Suppose $x, k > 1$. Is it true that,
$\displaystyle\sum_{j=0}^{\infty} \left( \cfrac{(k-1)(kx^2 - 2j(2j+1))}{(x+2j)(x+2j+1)(kx+2j)(kx+2j+1)} \right) > 0$?
This seems to be true for any values that I use, but I was wondering whether it could be shown formally? Thanks!
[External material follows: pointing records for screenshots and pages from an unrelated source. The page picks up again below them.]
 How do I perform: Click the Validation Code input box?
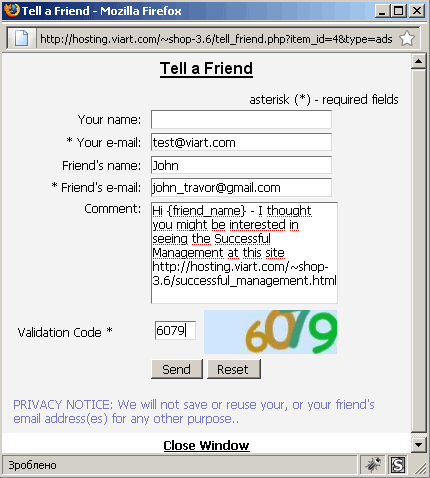(175, 330)
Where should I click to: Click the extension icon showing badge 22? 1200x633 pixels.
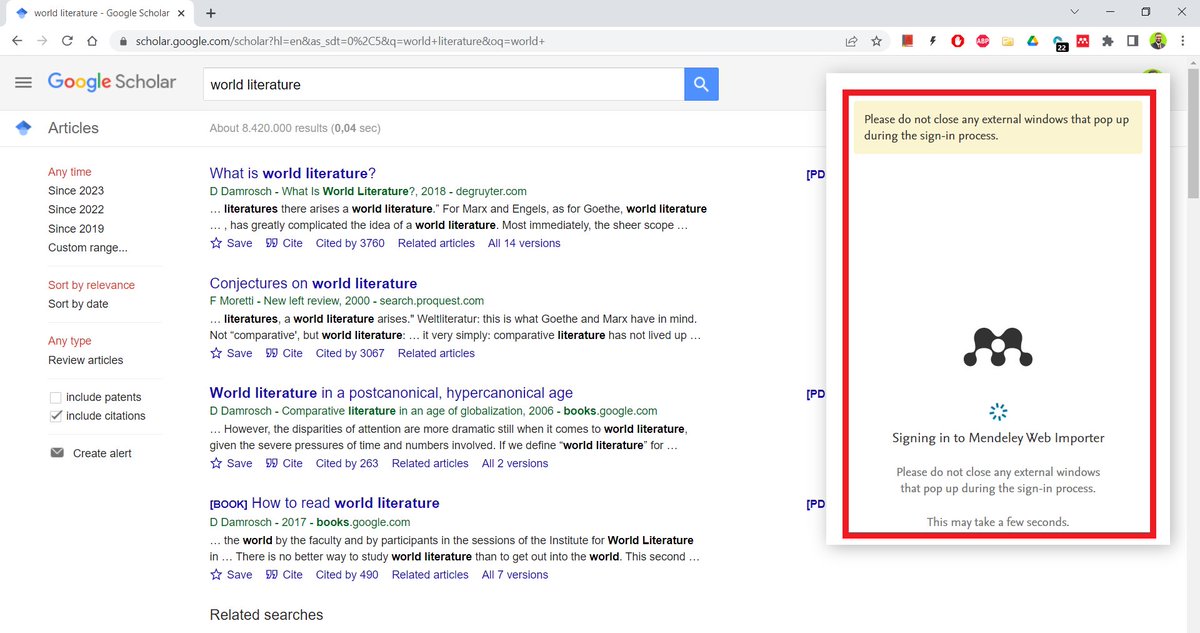coord(1058,40)
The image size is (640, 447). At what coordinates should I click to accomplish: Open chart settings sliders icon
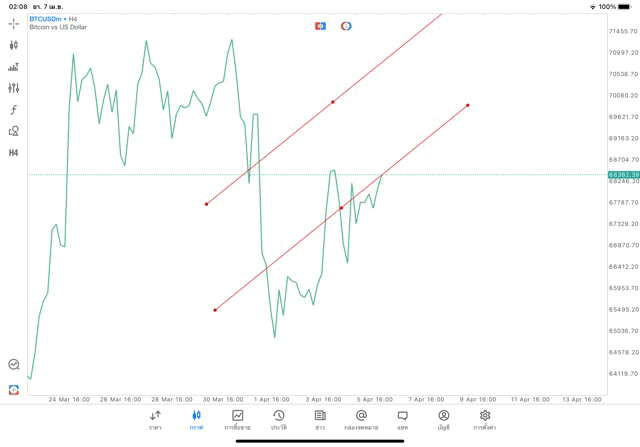pos(13,88)
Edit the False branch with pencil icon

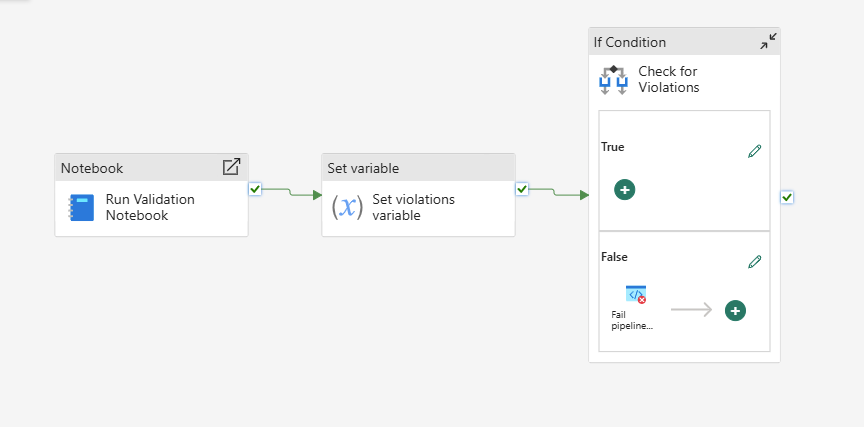click(x=755, y=262)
As you wrote it, I think that the expression is always negative. $$F(k,x)=\sum_{j=0}^{\infty} \left( \cfrac{\color{red}{-}(k-1)(kx^2 - 2j(2j+1))}{(x+2j)(x+2j+1)(kx+2j)(kx+2j+1)} \right) $$
reduces to $$2F(k,x)=k \left(\psi ^{(0)}\left(\frac{k x+1}{2}\right)- \psi ^{(0)}\left(\frac{k x}{2}\right)\right)-\left(\psi ^{(0)}\left(\frac{x+1}{2}\right)-\psi ^{(0)}\left(\frac{x}{2}\right)\right)$$ where appears the digamma function since, using partial fraction decomposition, the summand $$ \cfrac{(k-1)(kx^2 - 2j(2j+1))}{(x+2j)(x+2j+1)(kx+2j)(kx+2j+1)} $$ reduces to $$k\left(\frac{1}{2 j+1+k x}-\frac{1}{2 j+k x}\right)+\left(\frac{1}{2 j+x}-\frac{1}{2 j+1+x}\right)$$
For large values of $x$, the asymptotics is $$F(k,x)=-\frac{1-\frac{1}{k}}{4 x^2}+\frac{1-\frac{1}{ k^3}}{8x^4}-\frac{1-\frac{1}{k^5}}{4 x^6}+O\left(\frac{1}{x^8}\right)$$
May be, the minus sign in the numerator is a typo.
Edit
Since you changed the original minus sign to a plus sign now, change the sign in my answer and this makes you claim true.